Contratti a tempo determinato: come cambieranno

Decreto Dignità e lavoro: tutte le novità in arrivo per i contratti a tempo determinato

Con l’approvazione del Decreto Dignità, il Governo ha varato una serie di azioni volte a scoraggiare la precarietà lavorativa specie per chi ha superato una certa età o si trova in stato di disoccupazione da diverso tempo.

Tra le iniziative e le novità più importanti introdotte dal legislatore, è in arrivo anche una rimodulazione dei contratti di lavoro a tempo determinato che punta non solo a stabilizzare il mondo del lavoro, ma anche ad aiutare la ripresa economica generale del Paese. Vediamo in cosa consiste la nuova disciplina e come cambieranno i contratti a termine.

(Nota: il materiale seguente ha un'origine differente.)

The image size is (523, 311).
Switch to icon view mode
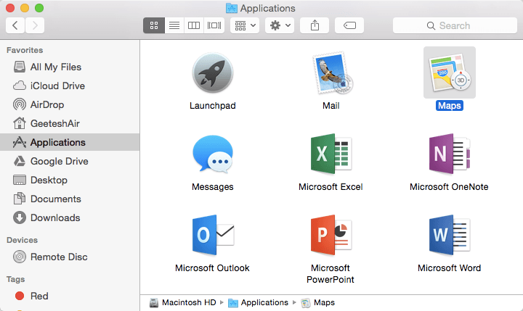click(x=154, y=25)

Contratti a tempo determinato: le novità più importanti

La prima e forse più importante novità introdotta dal Decreto Dignità sul lavoro a tempo determinato riguarda la durata massima dei contratti. Il termine non dovrà superare i 12 mesi, e non più 36 come previsto dalla precedente riforma.

La durata potrà essere estesa a un massimo di 24 mesi solo in presenza di determinate condizioni e requisiti che giustifichino la proroga. Tali condizioni sono 3, non necessariamente concomitanti:

  1. Esigenze del datore di lavoro di sostituire un lavoratore assente
  2. Necessità di far fronte ad esigenze oggettive e temporanee che esulano l’ordinaria attività
  3. Incremento temporaneo e improvviso della normale attività del datore

Dunque, a parte queste situazioni – peraltro suscettibili a diverse interpretazioni –  per i contratti a tempo determinato non sarà possibile superare il limite massimo di 24 mesi. Nel conteggio dei 24 mesi, inoltre, saranno inclusi i periodi in cui il lavoratore ha prestato servizio per lo stesso datore con contratto di somministrazione o come lavoratore stagionale. Superati questi termini, il contratto si trasformerà in un rapporto di lavoro a tempo indeterminato.

Un’ulteriore novità riguarderà le proroghe, il cui numero massimo scende da 5 a 4. Anche in questo caso, una volta raggiunto o violato il limite stabilito, il contratto a tempo determinato dovrà necessariamente trasformarsi in contratto a tempo indeterminato.

Il provvedimento necessiterà senz’altro di ulteriori approfondimenti per circoscrivere l’interpretazione della norma che ha già destato molte perplessità e polemiche. Il problema più grande sembra essere rappresentato dal regime transitorio tra la vecchia e la nuova disciplina. La legge di conversione, infatti, ha rinviato al 1° novembre la decorrenza della nuova normativa, senza di fatto creare un automatismo semplice e chiaro per tutti.